*Information supplied*
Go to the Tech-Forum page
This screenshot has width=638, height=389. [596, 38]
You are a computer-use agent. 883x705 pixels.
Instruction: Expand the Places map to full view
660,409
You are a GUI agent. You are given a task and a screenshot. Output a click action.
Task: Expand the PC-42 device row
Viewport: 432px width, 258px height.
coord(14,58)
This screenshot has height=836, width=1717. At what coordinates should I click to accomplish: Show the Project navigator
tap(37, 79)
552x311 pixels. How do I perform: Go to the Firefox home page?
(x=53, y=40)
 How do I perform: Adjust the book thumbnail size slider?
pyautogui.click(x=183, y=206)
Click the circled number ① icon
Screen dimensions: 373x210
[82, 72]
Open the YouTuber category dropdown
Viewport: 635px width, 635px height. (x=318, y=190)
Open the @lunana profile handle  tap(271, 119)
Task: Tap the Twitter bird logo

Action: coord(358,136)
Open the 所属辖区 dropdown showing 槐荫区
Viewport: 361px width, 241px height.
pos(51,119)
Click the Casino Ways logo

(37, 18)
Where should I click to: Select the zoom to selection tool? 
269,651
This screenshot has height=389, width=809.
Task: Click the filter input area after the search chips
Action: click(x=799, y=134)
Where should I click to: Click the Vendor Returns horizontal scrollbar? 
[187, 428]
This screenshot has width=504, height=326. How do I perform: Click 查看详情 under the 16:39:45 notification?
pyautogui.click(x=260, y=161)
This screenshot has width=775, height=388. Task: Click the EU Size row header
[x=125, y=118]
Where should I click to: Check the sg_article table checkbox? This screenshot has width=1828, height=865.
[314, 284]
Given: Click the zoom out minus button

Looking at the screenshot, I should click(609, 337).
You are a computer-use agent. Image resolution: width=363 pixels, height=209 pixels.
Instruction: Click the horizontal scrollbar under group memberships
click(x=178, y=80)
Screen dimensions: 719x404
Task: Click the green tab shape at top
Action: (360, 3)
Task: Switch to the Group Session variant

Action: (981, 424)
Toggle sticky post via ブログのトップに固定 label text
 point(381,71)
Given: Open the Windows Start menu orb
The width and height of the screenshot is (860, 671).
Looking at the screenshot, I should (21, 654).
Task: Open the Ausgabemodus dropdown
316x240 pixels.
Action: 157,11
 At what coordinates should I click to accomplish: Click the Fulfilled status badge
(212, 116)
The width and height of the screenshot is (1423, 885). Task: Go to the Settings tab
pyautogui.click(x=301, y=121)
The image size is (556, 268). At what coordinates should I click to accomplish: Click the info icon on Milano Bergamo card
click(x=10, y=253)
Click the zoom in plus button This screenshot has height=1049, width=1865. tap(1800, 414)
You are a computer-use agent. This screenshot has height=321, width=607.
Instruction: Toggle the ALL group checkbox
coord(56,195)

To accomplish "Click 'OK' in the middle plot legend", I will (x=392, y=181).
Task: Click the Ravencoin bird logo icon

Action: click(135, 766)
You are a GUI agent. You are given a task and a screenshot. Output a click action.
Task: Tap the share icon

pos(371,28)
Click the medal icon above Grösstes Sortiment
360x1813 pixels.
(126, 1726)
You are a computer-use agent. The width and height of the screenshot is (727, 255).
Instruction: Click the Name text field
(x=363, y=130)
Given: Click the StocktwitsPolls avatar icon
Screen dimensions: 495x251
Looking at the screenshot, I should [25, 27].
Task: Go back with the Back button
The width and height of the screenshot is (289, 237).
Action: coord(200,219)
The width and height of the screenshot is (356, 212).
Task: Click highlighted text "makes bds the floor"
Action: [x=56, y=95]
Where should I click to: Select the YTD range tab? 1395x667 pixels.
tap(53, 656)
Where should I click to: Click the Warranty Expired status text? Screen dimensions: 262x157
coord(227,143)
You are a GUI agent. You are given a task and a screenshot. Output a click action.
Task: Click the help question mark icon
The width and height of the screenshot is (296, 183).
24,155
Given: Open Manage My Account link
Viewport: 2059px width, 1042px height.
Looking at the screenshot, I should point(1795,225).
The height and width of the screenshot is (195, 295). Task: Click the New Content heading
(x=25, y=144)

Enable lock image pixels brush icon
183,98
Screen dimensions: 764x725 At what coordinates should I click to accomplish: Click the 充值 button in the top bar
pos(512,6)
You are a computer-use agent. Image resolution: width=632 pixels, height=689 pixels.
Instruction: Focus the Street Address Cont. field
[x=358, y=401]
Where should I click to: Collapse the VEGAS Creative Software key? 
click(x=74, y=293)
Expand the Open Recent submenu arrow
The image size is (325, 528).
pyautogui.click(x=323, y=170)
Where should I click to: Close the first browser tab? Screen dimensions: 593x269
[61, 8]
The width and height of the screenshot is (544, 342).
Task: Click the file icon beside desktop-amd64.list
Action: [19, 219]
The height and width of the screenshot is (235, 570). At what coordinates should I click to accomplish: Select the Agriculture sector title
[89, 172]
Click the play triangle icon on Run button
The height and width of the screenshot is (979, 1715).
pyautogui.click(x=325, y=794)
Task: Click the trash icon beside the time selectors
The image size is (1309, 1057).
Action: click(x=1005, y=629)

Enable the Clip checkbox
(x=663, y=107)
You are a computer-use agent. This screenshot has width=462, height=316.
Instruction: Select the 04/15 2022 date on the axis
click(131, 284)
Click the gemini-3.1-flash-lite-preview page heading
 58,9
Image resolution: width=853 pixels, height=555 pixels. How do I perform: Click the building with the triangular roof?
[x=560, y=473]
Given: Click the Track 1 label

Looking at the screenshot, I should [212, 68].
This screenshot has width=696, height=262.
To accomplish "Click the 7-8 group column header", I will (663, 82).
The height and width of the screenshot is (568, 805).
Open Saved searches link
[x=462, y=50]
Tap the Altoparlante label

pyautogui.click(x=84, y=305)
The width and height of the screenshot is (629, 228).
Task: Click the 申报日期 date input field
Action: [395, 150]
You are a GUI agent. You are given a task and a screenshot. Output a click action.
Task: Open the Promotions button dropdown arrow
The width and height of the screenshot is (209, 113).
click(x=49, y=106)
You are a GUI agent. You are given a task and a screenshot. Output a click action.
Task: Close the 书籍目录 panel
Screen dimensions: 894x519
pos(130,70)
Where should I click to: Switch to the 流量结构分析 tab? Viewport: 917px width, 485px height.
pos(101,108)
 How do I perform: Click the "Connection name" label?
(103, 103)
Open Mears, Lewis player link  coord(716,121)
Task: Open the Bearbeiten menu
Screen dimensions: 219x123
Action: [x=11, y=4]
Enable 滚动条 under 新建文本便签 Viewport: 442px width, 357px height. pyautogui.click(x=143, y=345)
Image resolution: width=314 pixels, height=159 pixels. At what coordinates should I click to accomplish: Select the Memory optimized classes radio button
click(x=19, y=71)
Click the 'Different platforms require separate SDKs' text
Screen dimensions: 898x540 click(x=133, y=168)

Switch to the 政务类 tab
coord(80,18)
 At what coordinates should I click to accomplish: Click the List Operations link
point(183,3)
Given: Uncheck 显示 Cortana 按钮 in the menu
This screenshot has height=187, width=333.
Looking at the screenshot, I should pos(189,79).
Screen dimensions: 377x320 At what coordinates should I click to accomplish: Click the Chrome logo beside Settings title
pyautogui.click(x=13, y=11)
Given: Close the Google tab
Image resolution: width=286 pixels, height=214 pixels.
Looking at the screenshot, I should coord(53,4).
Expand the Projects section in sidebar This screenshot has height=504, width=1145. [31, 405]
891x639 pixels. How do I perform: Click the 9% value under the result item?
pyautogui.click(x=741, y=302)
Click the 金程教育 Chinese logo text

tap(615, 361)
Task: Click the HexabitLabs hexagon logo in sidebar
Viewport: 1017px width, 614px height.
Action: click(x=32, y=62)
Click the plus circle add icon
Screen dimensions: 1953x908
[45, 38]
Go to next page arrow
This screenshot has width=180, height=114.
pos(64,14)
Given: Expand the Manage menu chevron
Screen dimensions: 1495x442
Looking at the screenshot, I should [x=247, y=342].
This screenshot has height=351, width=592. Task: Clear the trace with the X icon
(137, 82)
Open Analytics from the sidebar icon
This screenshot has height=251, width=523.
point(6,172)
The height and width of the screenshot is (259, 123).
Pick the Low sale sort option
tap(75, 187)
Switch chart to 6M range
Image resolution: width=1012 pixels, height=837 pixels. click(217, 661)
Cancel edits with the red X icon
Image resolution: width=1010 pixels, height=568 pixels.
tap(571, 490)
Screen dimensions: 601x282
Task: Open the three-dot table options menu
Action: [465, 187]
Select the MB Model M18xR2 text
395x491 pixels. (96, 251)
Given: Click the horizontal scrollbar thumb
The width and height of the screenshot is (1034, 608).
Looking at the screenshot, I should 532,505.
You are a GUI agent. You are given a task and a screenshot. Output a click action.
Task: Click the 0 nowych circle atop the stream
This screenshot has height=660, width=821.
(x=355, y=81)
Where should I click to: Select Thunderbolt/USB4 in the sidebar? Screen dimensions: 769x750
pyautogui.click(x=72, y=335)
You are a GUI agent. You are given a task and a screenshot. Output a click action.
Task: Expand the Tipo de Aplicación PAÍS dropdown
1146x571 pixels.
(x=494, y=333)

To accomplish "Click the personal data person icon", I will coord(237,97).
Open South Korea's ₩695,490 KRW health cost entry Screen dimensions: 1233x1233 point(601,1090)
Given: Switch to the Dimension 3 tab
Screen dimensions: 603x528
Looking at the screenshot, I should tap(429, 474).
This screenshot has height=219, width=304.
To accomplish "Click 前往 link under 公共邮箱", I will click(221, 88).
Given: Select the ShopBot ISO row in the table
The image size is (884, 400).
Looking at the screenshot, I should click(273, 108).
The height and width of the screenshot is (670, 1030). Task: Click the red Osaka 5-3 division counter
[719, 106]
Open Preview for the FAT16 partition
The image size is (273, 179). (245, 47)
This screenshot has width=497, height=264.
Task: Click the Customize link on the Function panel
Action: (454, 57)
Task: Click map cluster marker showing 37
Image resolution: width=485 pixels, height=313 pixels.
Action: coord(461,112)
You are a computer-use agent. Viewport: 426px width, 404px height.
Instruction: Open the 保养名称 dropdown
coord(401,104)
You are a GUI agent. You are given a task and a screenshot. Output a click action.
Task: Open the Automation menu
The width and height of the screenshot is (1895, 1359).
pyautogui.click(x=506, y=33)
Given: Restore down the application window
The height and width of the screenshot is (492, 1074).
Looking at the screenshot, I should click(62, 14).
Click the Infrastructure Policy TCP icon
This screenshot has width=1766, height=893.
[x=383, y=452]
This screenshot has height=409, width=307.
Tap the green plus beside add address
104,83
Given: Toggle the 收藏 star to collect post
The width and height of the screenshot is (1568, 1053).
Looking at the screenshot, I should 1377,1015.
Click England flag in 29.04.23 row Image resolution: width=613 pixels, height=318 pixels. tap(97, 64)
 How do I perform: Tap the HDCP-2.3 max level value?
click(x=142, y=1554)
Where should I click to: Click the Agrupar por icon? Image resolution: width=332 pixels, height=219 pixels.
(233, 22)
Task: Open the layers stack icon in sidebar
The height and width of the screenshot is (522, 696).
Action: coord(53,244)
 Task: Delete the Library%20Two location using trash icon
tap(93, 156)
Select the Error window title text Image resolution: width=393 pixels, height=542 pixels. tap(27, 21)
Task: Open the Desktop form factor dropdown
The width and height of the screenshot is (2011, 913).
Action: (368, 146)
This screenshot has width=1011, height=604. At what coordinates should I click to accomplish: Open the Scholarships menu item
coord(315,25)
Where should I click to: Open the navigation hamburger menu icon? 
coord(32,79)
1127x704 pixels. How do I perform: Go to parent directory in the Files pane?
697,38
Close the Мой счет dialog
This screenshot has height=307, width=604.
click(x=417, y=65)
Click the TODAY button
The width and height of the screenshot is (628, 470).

*Task to carry out*
Extract the lines of the listing from its first line through the line containing "pyautogui.click(x=260, y=161)", both included, and reproduce them without alteration.

*Solution to the exercise*
Go to the Tech-Forum page
This screenshot has width=638, height=389. [596, 38]
You are a computer-use agent. 883x705 pixels.
Instruction: Expand the Places map to full view
660,409
You are a GUI agent. You are given a task and a screenshot. Output a click action.
Task: Expand the PC-42 device row
Viewport: 432px width, 258px height.
coord(14,58)
This screenshot has height=836, width=1717. At what coordinates should I click to accomplish: Show the Project navigator
tap(37, 79)
552x311 pixels. How do I perform: Go to the Firefox home page?
(x=53, y=40)
 How do I perform: Adjust the book thumbnail size slider?
pyautogui.click(x=183, y=206)
Click the circled number ① icon
Screen dimensions: 373x210
[82, 72]
Open the YouTuber category dropdown
Viewport: 635px width, 635px height. (x=318, y=190)
Open the @lunana profile handle  tap(271, 119)
Task: Tap the Twitter bird logo

Action: coord(358,136)
Open the 所属辖区 dropdown showing 槐荫区
Viewport: 361px width, 241px height.
pos(51,119)
Click the Casino Ways logo

(37, 18)
Where should I click to: Select the zoom to selection tool? 
269,651
This screenshot has height=389, width=809.
Task: Click the filter input area after the search chips
Action: click(x=799, y=134)
Where should I click to: Click the Vendor Returns horizontal scrollbar? 
[187, 428]
This screenshot has width=504, height=326. How do I perform: Click 查看详情 under the 16:39:45 notification?
pyautogui.click(x=260, y=161)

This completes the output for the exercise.